▸ DIRECTION
Arrange the lines of the records between the one holding "At what coordinates should I click to accomplish: Uncheck" and the one holding "pos(464,299)", inclusive, as a JSON list of strings, one string per line and blank lines left out. Give only those lines.

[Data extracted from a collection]
━━━━━━

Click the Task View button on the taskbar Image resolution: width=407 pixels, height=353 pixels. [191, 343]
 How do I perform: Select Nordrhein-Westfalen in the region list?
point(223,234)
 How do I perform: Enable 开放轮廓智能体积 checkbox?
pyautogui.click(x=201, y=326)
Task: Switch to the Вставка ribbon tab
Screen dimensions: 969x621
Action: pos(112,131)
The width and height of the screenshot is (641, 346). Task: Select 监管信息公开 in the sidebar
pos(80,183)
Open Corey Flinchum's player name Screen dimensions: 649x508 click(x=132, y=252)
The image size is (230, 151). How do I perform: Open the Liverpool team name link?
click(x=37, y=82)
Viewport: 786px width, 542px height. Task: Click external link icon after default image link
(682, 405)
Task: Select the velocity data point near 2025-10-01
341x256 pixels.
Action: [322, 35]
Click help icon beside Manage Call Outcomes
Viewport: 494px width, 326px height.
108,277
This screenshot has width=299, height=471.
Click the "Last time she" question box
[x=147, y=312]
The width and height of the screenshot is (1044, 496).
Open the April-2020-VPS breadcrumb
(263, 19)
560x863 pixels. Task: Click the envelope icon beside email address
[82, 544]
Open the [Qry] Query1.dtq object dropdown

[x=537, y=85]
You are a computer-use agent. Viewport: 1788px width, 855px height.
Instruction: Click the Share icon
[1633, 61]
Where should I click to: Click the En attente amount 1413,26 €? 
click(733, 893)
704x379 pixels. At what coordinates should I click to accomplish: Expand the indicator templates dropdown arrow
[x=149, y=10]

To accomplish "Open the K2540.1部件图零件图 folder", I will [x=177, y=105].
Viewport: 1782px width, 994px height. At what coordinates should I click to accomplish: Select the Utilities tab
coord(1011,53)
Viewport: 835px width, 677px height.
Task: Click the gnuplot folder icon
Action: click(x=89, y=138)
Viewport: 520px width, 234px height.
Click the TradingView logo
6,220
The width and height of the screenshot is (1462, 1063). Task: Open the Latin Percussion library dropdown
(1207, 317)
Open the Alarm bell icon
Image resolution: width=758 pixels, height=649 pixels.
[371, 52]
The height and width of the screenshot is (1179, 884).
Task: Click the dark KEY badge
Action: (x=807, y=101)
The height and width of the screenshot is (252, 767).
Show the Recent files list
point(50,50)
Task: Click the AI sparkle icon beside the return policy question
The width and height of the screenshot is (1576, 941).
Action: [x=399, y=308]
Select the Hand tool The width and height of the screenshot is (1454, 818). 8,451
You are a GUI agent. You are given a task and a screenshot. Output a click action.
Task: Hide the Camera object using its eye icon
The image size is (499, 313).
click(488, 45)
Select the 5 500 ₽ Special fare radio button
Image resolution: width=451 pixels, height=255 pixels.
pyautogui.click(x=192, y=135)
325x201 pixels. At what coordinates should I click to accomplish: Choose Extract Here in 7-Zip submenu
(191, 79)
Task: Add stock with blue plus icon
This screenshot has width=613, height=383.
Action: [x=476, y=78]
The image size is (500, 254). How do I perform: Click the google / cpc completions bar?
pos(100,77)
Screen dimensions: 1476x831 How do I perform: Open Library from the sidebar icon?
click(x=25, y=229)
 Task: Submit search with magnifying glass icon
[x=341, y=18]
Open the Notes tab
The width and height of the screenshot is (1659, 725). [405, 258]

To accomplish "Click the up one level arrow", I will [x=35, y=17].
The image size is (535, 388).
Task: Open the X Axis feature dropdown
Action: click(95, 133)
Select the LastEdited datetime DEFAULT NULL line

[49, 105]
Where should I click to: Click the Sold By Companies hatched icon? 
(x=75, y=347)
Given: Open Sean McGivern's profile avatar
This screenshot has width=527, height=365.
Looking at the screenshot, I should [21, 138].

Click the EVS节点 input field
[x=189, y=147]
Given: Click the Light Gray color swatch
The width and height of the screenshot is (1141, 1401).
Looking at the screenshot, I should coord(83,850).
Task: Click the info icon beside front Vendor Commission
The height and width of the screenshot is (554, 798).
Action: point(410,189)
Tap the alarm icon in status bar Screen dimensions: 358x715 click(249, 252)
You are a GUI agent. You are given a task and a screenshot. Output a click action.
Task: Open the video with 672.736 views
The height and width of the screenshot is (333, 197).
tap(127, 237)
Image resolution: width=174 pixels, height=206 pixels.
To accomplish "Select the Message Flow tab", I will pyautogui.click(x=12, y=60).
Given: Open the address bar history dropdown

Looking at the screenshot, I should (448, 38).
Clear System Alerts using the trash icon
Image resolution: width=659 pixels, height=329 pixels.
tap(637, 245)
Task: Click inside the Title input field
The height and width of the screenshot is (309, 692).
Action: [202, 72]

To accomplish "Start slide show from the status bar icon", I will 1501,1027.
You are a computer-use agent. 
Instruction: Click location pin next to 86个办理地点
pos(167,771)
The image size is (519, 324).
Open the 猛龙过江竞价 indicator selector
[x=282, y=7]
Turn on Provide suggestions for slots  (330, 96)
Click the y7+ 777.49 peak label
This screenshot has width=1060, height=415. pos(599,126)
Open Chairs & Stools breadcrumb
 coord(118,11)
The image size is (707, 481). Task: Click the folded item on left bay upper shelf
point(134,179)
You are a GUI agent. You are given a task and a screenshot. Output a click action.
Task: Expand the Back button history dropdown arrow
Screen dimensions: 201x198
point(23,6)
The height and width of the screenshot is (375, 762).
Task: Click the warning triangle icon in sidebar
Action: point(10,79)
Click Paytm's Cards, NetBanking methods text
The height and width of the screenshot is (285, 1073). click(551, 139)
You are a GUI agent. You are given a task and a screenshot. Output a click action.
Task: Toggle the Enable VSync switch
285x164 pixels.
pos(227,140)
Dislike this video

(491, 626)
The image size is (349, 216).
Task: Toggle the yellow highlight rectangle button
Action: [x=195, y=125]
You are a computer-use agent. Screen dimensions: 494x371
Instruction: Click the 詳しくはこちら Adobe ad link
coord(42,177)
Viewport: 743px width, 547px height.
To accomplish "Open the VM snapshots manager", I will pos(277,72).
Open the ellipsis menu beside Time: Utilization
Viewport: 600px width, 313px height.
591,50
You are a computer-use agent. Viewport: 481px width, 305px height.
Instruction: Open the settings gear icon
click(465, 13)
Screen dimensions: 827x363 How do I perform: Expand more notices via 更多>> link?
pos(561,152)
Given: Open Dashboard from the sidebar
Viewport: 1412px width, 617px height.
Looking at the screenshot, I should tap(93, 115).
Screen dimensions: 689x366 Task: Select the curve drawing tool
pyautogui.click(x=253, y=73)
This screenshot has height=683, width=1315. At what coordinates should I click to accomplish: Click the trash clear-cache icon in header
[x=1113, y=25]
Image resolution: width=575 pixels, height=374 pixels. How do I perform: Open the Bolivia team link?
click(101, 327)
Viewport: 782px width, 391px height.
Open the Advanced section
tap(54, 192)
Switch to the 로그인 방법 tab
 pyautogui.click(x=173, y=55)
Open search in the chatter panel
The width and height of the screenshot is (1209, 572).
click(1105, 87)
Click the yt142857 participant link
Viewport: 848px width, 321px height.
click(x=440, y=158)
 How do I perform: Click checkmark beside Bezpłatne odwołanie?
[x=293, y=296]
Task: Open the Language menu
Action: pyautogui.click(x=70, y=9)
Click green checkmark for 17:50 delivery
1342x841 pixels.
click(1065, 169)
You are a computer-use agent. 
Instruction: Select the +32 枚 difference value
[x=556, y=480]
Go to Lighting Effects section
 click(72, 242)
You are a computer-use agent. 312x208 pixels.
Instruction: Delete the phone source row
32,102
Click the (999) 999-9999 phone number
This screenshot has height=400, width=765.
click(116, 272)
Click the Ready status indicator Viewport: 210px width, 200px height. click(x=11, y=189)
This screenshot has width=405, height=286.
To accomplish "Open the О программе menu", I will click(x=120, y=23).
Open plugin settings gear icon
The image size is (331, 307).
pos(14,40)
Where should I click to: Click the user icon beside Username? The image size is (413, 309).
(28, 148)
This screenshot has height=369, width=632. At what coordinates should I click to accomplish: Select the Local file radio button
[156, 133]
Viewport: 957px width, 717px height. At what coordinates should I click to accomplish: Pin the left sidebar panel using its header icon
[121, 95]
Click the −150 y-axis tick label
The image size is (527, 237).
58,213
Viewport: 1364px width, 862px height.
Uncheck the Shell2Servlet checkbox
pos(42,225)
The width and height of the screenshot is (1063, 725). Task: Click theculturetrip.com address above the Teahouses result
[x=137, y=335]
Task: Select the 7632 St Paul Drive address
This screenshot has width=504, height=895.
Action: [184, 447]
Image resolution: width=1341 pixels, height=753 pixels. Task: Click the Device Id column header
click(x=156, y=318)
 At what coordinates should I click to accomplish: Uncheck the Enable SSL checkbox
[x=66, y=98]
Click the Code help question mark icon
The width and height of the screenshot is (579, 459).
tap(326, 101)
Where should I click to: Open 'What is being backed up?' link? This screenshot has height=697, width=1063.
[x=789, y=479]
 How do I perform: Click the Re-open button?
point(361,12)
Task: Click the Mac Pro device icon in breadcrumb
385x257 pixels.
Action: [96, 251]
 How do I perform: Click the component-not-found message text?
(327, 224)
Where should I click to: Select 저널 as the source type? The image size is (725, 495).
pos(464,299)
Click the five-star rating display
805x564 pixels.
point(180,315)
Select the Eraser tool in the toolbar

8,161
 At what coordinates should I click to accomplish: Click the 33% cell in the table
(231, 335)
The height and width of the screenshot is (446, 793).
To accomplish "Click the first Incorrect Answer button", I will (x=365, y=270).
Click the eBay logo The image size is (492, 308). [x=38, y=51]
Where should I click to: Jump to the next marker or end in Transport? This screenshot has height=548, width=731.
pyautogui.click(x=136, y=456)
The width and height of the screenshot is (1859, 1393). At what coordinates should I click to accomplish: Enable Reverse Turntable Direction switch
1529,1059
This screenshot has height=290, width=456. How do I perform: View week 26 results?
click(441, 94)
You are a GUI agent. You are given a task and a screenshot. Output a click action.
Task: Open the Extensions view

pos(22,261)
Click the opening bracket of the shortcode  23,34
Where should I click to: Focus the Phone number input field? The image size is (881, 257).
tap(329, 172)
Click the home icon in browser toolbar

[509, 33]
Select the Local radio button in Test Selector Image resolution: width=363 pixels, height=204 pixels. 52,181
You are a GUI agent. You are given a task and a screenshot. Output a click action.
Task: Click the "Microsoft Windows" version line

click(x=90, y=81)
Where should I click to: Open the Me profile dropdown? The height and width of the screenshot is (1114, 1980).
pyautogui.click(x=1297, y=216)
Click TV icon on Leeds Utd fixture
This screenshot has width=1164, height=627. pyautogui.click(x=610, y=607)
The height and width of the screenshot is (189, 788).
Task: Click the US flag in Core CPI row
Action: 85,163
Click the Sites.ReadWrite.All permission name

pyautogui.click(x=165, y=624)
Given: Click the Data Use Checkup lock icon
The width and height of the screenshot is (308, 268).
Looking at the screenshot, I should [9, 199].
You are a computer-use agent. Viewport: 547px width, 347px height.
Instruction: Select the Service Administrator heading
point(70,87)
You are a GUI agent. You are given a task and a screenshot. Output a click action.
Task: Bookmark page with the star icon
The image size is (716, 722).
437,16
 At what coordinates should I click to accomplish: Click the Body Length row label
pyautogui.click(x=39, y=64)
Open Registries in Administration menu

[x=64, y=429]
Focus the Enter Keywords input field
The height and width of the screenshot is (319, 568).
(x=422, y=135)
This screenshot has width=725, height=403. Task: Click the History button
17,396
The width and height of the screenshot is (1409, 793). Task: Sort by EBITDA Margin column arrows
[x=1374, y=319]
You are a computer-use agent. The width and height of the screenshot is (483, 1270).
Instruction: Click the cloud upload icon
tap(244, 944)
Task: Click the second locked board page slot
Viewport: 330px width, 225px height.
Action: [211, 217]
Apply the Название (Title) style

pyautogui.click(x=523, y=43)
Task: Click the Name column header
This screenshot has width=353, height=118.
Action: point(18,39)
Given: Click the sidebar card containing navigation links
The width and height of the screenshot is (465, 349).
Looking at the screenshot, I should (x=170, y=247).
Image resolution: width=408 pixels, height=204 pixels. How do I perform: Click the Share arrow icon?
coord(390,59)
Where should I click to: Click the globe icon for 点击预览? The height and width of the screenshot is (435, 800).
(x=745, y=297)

━━━━━━

▸ TASK SOLUTION
[
  " At what coordinates should I click to accomplish: Uncheck the Enable SSL checkbox",
  "[x=66, y=98]",
  "Click the Code help question mark icon",
  "The width and height of the screenshot is (579, 459).",
  "tap(326, 101)",
  "Where should I click to: Open 'What is being backed up?' link? This screenshot has height=697, width=1063.",
  "[x=789, y=479]",
  " How do I perform: Click the Re-open button?",
  "point(361,12)",
  "Task: Click the Mac Pro device icon in breadcrumb",
  "385x257 pixels.",
  "Action: [96, 251]",
  " How do I perform: Click the component-not-found message text?",
  "(327, 224)",
  "Where should I click to: Select 저널 as the source type? The image size is (725, 495).",
  "pos(464,299)"
]